What is the Section 215 notice?
A Section 215 notice is part of the Town and Country Planning Act 1990 (as amended by the Planning and Conservation Act 1991), and is issued by the local planning authority (Royal Borough of Kingston upon Thames) to require works to be carried out on private land, where the problem affects the amenity of the site. It is a legal document, and the owners can be fined, through the Magistrates Court, if they do not comply.

What does the notice require of the owners?
The notice is a very detailed list of all the works required to bring the railings up to standard. This includes:

  • removing all vegetation growing in the wall;
  • preparing and repainting the railings;
  • repairing and re-pointing the brick wall;
  • replacing lost finials and cap stones;
  • removing all waste, debris and detritus from the site.

See the full details of the required work on Kingston Council's website HERE.

What is the timescale for the works?
The owners have 6 months to complete with the works after the notice comes into effect.
It was issued on 13th December 2021, and comes into effect on 14th January 2022. They can appeal the notice, through the courts, between it being issued and coming into effect.

Why was this not done before?
The railings had to reach a state of major deterioration so that the works could be deemed essential.
At the request of the ward councillors, Council officers have regularly inspected them over many years. Issuing too early would have risked losing an appeal as one of the key appellant reasons could be “the condition does not adversely affect amenity”.

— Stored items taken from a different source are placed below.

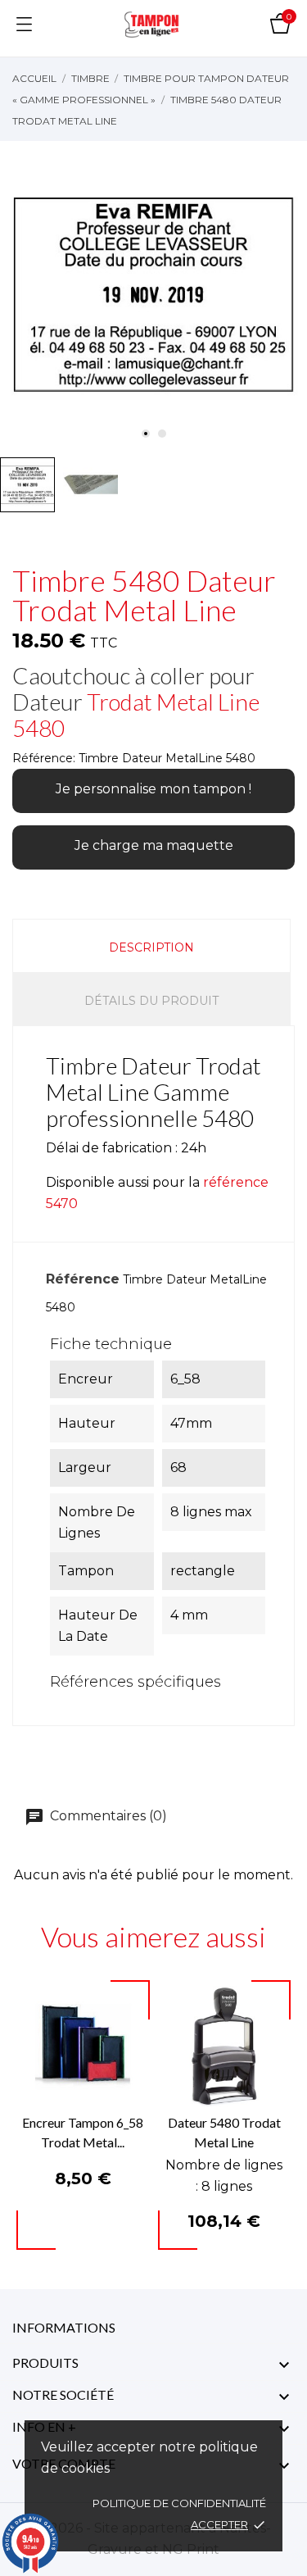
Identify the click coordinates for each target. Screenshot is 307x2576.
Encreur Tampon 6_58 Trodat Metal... (82, 2132)
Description (151, 947)
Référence (83, 1279)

The notice was to be issued in early 2020, but the works will require the closing of the pavement and possibly the cycle lane (for safety of pedestrians during the works), and this was not deemed suitable during the need for social distancing caused by the pandemic.

What happens if they do not comply with the notice?
6 months after the effective date (14th July 2022), if the owners have not completed the works, Kingston Council can prosecute through the Magistrates Court. The Court can then fine up to £1,000 initially, then up to £100 for each day following the first conviction (section 216(6)) until the notice is fulfilled.

The Council can also complete the works themselves and charge the cost to the site owners, if necessary putting a charge against any future sale of the site.